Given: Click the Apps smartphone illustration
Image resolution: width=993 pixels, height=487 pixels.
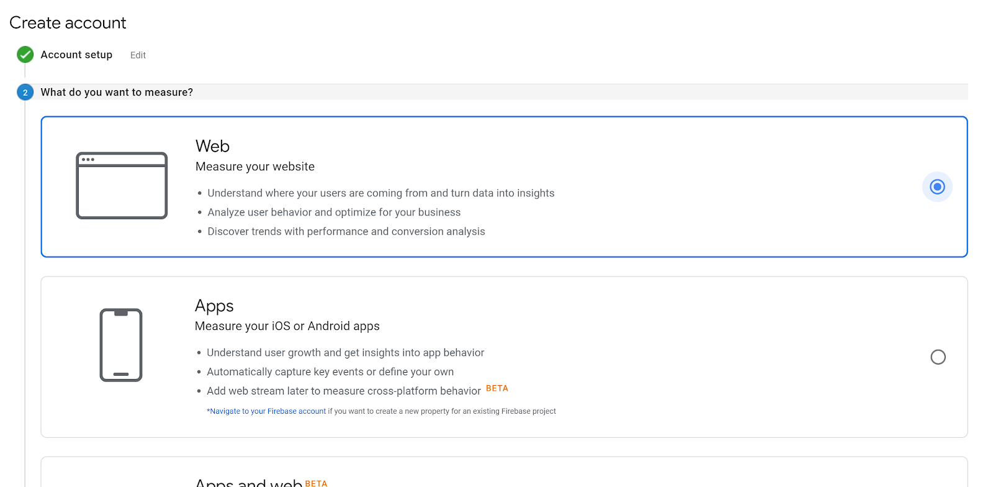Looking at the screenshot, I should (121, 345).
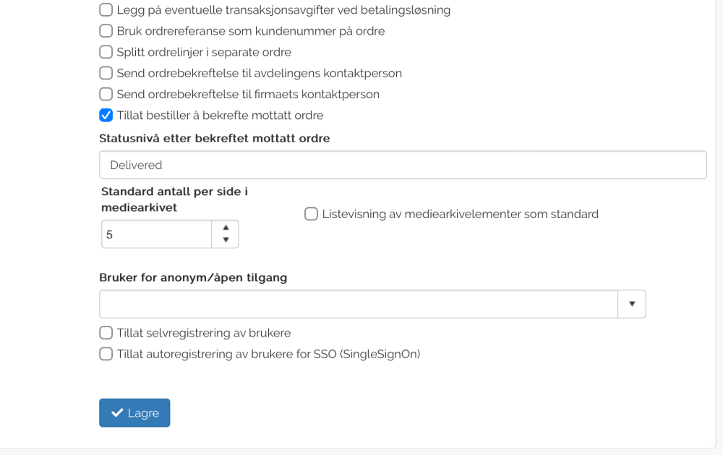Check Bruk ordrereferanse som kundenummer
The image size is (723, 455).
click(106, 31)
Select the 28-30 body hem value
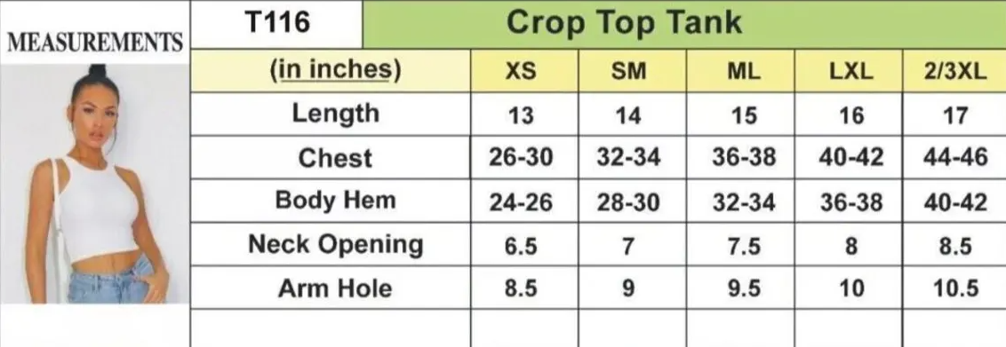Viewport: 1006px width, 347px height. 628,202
==
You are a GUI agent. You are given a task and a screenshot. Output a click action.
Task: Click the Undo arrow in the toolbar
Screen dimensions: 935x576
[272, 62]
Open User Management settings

--- Task requirements ---
Take from the material above the lines running from the one with "You are a GUI" through the one with "Open User Management settings", and repeat them exactly, with nothing else.

--- Exercise answer ---
You are a GUI agent. You are given a task and a screenshot. Output a click action.
Task: Click the Undo arrow in the toolbar
Screen dimensions: 935x576
[272, 62]
Open User Management settings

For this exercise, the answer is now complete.